My opinion only went downhill when I hit my obsessive I Hate Fat And Sugar stage at the age of fourteen. I was a calorie warrior. I lived to defeat them, and would never be undone by anything less worthy than a big warm slice of cheesy, gooey, garlicky pizza straight from the oven of a big fat Italian Nona in the heart of Naples. What I knew to be true in this oh-so-very defining chapter of my life is that TWINKIES WERE EEEEVIL. Swirly little cupcakes were damned as well. There would be no more attempts by my tongue to untwirl the fake icing loopy loops.
Well....
My sister and I used to fly back and forth between Phoenix and Nashville. One year we were on the way back to the Valley Of The Insufferable Sun when we pulled out our brown paper lunch sacks. (This was back before people thought about shoe bombs and such, and you were allowed to meet your family at the gate or bring a cup of coffee on board.)
Aunt Lisa had supplied our knapsacks with a sandwich, an apple, a bag of Doritos, and a Twinkie.
Despite my lifetime ban on eating the golden sponge of sweetened leftover dried mayonnaise (or whatever they put in those things to make them so awful) I eyed the Twinkie. It looked back at me, its old wise eyes knowing that I was beginning to covet its stale exterior.
What is it about plane flights? You aren't really hungry, but all of a sudden you are so bored you would maim the child sitting next to you just to steal their pack of pretzels.
Well, the plane flight voodoo worked its magic and I reached for the Twinkie, trying to forget how it would make me instantly fatter and unable to fit through the airplane aisle upon arrival.
Sensing that sugary food was near, my sister's nostrils flared. Talitha is friend to all foods sweet and decadent. She has preferences of course, but doesn't disdain a particular item due to its ability to live through nuclear blasts and seventeen years on the dollar store shelf. No, she is a true dessert lover.
Not to be left out, she also reached for her Twinkie. And gasped. And pointed, and urged me to dig out my camera.
The man sitting between us looked more than annoyed, as he had already lived through my accosting her Kermit the Frog stuffed....frog and making it perform Broadway tunes during takeoff.
I was happy to comply with her earnest pleas for picture taking, as the Twinkie was FLOATING.
Suspended perfectly between its plastic see-through bubble, the Twinkie touched nothing.
It simply was.
Behold, the valiant Twinkie.
Feeling slightly disconcerted that a snack cake could perform acrobatic feats, I put my Twinkie in the trashcan with my pretzel wrapper.

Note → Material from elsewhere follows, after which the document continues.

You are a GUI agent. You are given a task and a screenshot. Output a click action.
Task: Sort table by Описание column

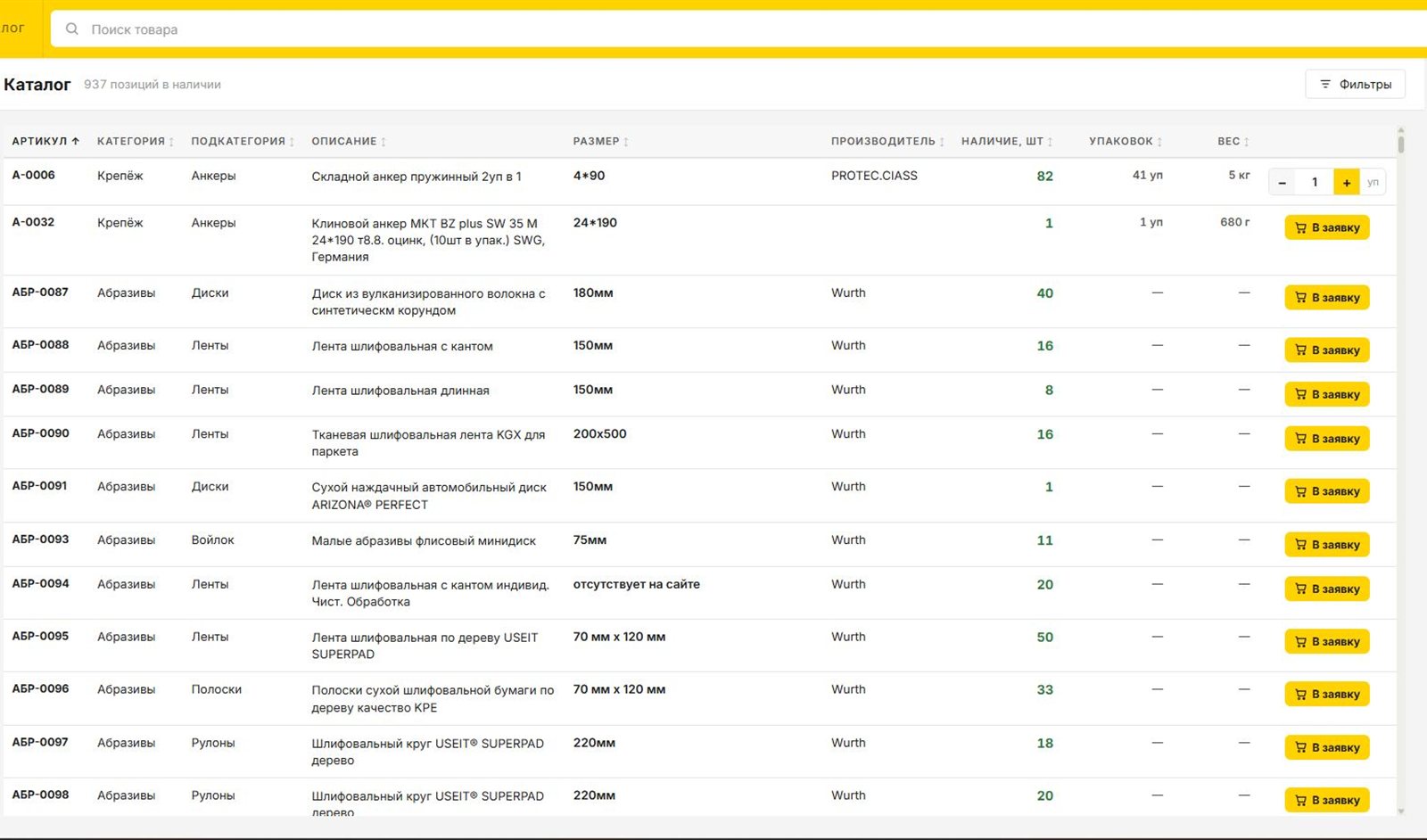click(x=348, y=141)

Talitha popped the bubble and promptly devoured her astronaut cake.
And thus ends my thoughts on Twinkies. I cannot say why I wrote on Twinkies, other than today is the day of its creation and I felt the need to honor it, despite its inability to give me anything other than a look of disgust.
But April 6 is the day of the Twinkie. It is indefinitely more interesting that my recollection of trying to install an infant car seat while sobbing and swearing and eating a chocolate bar.
And until the writings of T.Q. Cagle make it somewhere big and famous, I'll have to live off of others' Today In Histories.
Happy Birthday, Twinkie. You have filled our lives with preservatives and urban legends.
Long live your preservative laden, cream filled center.